- Document passage -
# **Data Movement**
- Big data science using ARM data requires access to large volumes of observations.
- Data search and download can be an daunting and time taking task.
- ARM provides custom developed services to allow seamless access to ARM data archives.
- These services are designed for easy use in a programmatic environment.
- Our custom tools alleviates some of these by:
    - integrating search and download
    - handling authentication, security etc.

- Exercise -
Retype the Data Movement passage above in full, word for word.

- Data lines -
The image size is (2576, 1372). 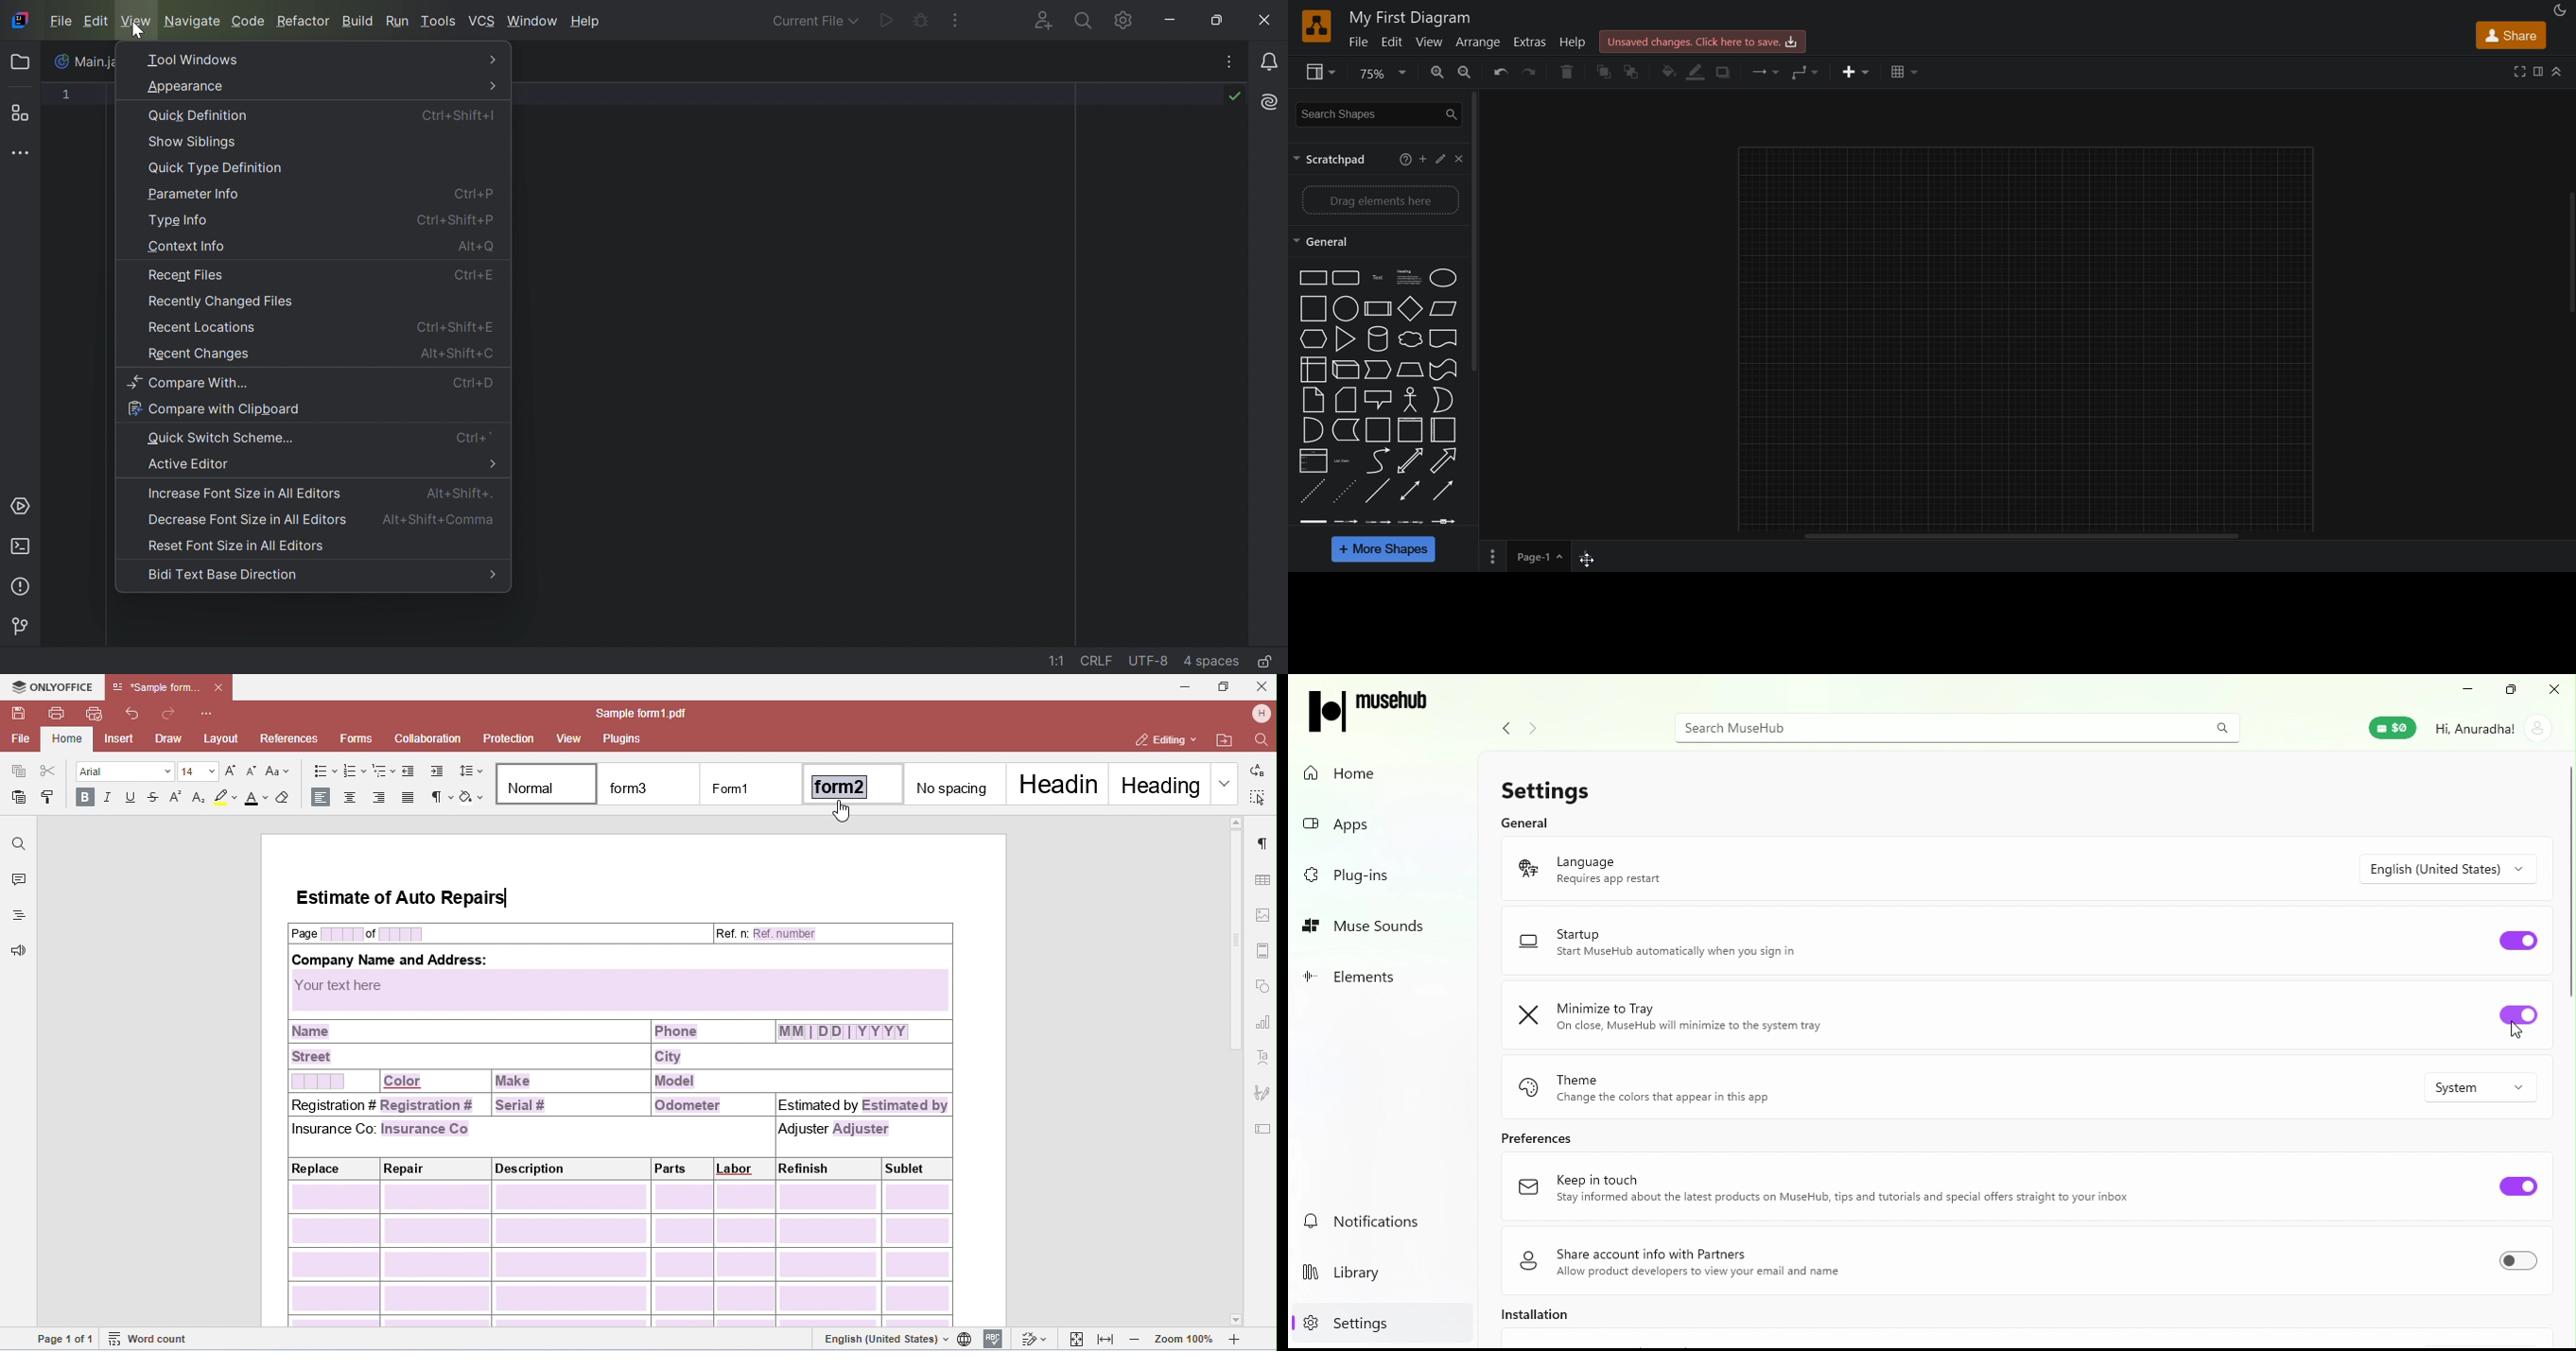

- Result for this task -
# **Data Movement**
- Big data science using ARM data requires access to large volumes of observations.
- Data search and download can be an daunting and time taking task.
- ARM provides custom developed services to allow seamless access to ARM data archives.
- These services are designed for easy use in a programmatic environment.
- Our custom tools alleviates some of these by:
    - integrating search and download
    - handling authentication, security etc.